Wednesday, March 4, 2009

Costs to raise the dropout age: $15 million, $29 million, or more?

House Bill 189 would require students to stay in school until age 17 during the 2010-11 school year and age 18 in 2011-12 and beyond. Several reports, including comments from Governor Beshear, suggest that costs make the bill unlikely to pass. So, what costs would those be?

$15 million is the minimum example of possible costs in the bill's fiscal note, based on just under 4,000 dropouts multiplied by this year's SEEK base guarantee.

$29 million is the minimum figure I'd offer, calculated this way.
  • Those 4,000 students would add 0.67 percent to average daily attendance.
  • $22 million is 0.67 percent of state SEEK funding plus the local 30¢ contribution.
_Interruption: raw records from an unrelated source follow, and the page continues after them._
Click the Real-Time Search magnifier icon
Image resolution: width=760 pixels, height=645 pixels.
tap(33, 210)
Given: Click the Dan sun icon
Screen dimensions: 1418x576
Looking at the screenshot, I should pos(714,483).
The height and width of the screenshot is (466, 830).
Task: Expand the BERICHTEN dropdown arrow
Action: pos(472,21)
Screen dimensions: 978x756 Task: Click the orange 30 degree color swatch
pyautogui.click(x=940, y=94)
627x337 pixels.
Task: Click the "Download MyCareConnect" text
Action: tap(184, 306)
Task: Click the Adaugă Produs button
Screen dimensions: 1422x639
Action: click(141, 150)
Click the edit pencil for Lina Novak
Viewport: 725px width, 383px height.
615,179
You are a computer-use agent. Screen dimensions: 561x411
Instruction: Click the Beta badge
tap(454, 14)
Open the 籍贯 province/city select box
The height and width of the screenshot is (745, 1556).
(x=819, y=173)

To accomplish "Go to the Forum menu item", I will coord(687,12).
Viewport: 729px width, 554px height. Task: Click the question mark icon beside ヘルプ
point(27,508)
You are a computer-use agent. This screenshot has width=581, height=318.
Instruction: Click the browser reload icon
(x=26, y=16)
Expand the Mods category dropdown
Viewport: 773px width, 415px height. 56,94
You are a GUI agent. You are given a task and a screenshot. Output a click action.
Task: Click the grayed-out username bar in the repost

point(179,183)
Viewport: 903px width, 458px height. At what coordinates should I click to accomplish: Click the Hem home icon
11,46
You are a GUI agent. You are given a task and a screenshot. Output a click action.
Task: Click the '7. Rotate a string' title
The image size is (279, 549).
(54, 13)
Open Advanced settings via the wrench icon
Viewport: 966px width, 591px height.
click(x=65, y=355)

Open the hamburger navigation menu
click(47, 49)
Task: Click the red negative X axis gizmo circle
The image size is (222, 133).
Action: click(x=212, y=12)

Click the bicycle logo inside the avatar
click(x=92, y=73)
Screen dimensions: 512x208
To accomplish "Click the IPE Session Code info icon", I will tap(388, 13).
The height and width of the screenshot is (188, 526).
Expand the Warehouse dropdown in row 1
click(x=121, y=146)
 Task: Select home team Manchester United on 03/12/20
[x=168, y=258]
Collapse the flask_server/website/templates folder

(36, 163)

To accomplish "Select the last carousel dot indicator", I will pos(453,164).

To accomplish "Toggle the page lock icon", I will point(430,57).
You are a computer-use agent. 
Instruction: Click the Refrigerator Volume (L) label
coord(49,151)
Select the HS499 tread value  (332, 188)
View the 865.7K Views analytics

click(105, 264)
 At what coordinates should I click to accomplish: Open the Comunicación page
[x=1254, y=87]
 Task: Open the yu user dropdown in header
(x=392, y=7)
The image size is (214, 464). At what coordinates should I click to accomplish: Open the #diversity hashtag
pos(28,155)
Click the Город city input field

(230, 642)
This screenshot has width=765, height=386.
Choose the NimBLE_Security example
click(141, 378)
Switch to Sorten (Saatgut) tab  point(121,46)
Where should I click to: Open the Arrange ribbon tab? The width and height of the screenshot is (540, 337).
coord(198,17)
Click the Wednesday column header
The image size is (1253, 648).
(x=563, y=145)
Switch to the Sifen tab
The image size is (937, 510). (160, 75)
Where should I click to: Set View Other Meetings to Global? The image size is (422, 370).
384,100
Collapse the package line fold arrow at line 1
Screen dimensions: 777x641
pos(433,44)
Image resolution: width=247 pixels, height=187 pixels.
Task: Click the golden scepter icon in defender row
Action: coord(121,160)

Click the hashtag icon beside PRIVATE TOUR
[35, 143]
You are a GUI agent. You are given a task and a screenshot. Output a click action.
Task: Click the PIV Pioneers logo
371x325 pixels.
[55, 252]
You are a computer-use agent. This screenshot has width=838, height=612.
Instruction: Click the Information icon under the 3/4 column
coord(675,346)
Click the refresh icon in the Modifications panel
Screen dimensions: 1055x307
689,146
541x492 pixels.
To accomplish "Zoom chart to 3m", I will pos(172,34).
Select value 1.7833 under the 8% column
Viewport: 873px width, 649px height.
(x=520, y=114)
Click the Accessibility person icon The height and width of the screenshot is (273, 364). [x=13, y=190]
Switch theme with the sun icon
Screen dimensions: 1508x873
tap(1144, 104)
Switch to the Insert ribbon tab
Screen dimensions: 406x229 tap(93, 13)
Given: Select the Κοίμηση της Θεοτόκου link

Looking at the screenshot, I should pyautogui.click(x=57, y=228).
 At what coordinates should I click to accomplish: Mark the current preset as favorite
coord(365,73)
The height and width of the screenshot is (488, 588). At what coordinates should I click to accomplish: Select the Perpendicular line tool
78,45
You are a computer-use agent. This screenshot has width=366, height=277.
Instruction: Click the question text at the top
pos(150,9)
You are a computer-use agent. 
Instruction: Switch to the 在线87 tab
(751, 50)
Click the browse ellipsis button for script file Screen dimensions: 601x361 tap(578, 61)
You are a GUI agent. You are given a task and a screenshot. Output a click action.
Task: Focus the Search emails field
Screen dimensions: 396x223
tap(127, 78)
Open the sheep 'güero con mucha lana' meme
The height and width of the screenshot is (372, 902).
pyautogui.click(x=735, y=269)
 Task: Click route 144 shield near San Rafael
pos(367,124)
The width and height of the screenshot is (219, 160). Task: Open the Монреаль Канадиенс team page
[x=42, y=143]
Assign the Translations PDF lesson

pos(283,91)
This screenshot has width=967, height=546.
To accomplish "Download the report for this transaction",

Adding students raises all SEEK costs, not just the base guarantee.
  • $7 million is 0.67 percent of retirement, health, extended school services, youth service centers, gifted education, school technology, professional development, and school safety, which should also go up to serve those added students.
Even $29 million will be low, because 4,000 students will fill 160 classrooms, and adding those classrooms will add some major construction costs.

3 comments:

  1. This note is just for true funding wonks.

    My estimation method has at least four blatant flaws:
    1. 4,000 more students won't add 4,000 to ADA.
    2. Would-be dropouts will be disproportionately at-risk students with disabilities.
    3. Local Tier 1 funding should have been in the SEEK total.
    4. Schools will need added teachers and some support staff, but schools and districts likely won't need added administrators, so health and retirement won't need to go up the full .67 percent.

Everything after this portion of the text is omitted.